Frans Steenbrink works at the world’s most advanced biomechanical laboratory. From the outside, the Netherlands-based Computer Assisted Rehabilitation Environment) looks like the dome of an observatory, but inside it brings together various elements that influence a patient’s behavior in one therapeutic environment. Comprised of a moving platform, a huge screen, wires, straps, and harnesses, the laboratory provides a total-body, fully immersive form of therapy. Working closely with the military, the lab is used for patients with PTSD. Says Steenbrink: “The real-time feedback options and dynamic and interactive environments with exercise games at the optimal level for the patient ensure the best treatment and analysis.”

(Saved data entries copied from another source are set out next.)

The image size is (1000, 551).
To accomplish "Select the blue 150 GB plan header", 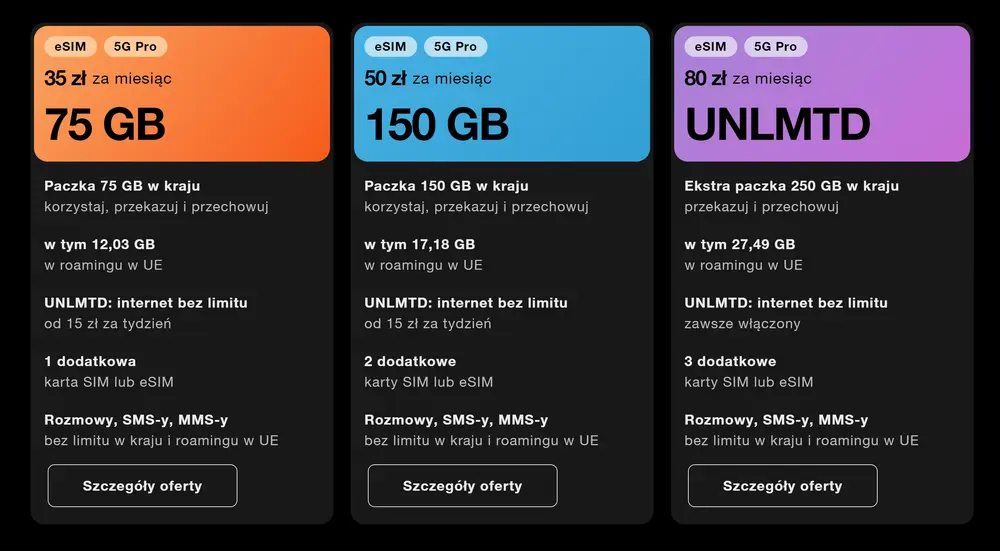I will click(502, 94).
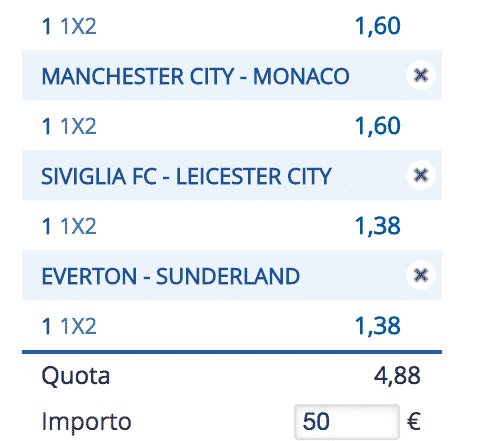This screenshot has width=478, height=441.
Task: Click 1 1X2 selection under Siviglia FC - Leicester City
Action: coord(69,226)
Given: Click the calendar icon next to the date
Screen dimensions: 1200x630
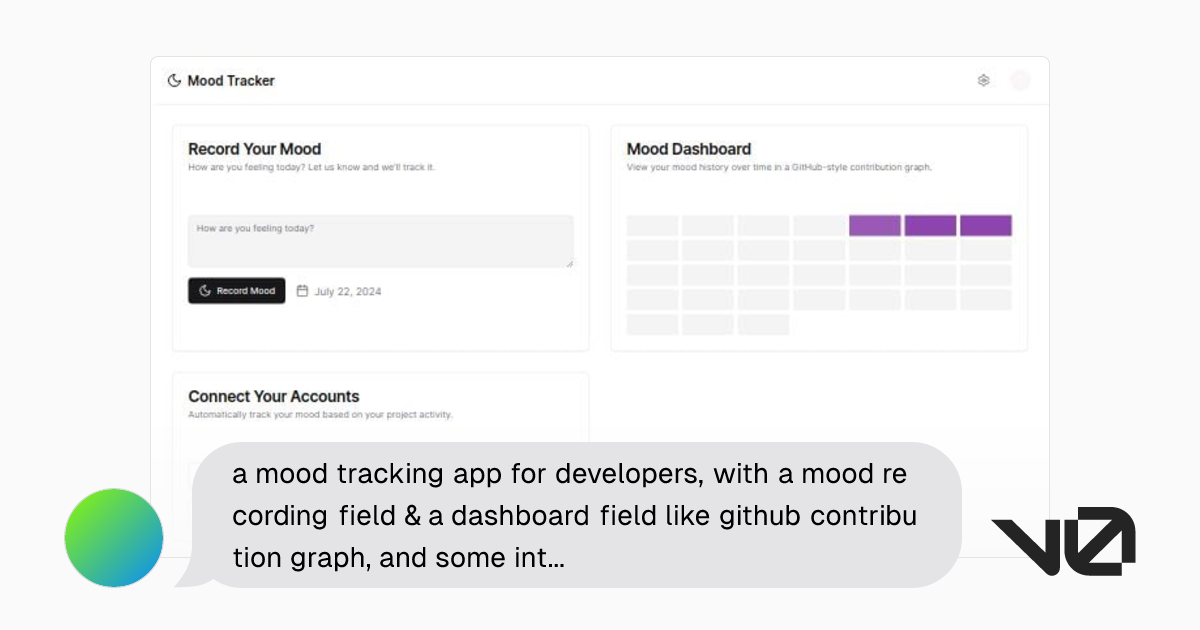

Games Help, but the Challenges Persist

In too many ways, I long felt it would have been better to come back home in a casket than come back home any other way. The way civilians looked at me, treated me, when I showed my VA card as a form of ID, it was like I should have died a hero. However, I was now the villain. I was immediately treated like the bad guy. A baby-killer, a product of George Bush playing toy soldiers for oil. That’s how it felt. People would say things like, “Why does he get special treatment?” Then, as now, many people had a problem with giving me veterans’ discounts, even when the place of business promised a discount. Folks would often dismiss me as a fraud, saying I hadn’t been through enough, or just calling me a liar after giving a fraction of my stories about military service and trauma. I learned to shut up and keep it to myself. People say they will be there for you, and that they want to hear what veterans have to say, but I’ve found that when I begin to say it, they no longer want to hear it. Maybe it’s a disconnect. Maybe they really don’t care but have to pretend to because of the notion that America doesn’t do enough to help vets.

At the height of the 2008 recession, I was homeless, bouncing from shelter to shelter. Sleep only came when I kept the lights on; that way, I could at least wake from my nightmares and know that the demons of my subconscious hadn’t followed me. It being the recession, I also couldn’t find a job. Years later, I learned of the Call of Duty Endowment, which has placed over 72,000 veterans in jobs. The nonprofit takes a percentage of money from the wildly popular Call of Duty franchise to invest in vets, without whose influence and sacrifices there would be no franchise.

Now, 12 years after my life in the military ended, I can attest to the fact the VA has gotten better, at least in my specific case. But it doesn’t look great when they misappropriate funds, switch out bedrooms for boardrooms, fail to hire vets, or when vets in crisis have their calls dropped when trying to reach the Suicide Prevention Hotline. In the meantime though, while institutions shift to deal with the political climate and rising caseloads from retiring or injured veterans, consider supporting them by supporting nonprofits working to bring gaming to their bedsides and into their rehabilitations. For me and those like me, gaming has made all the difference.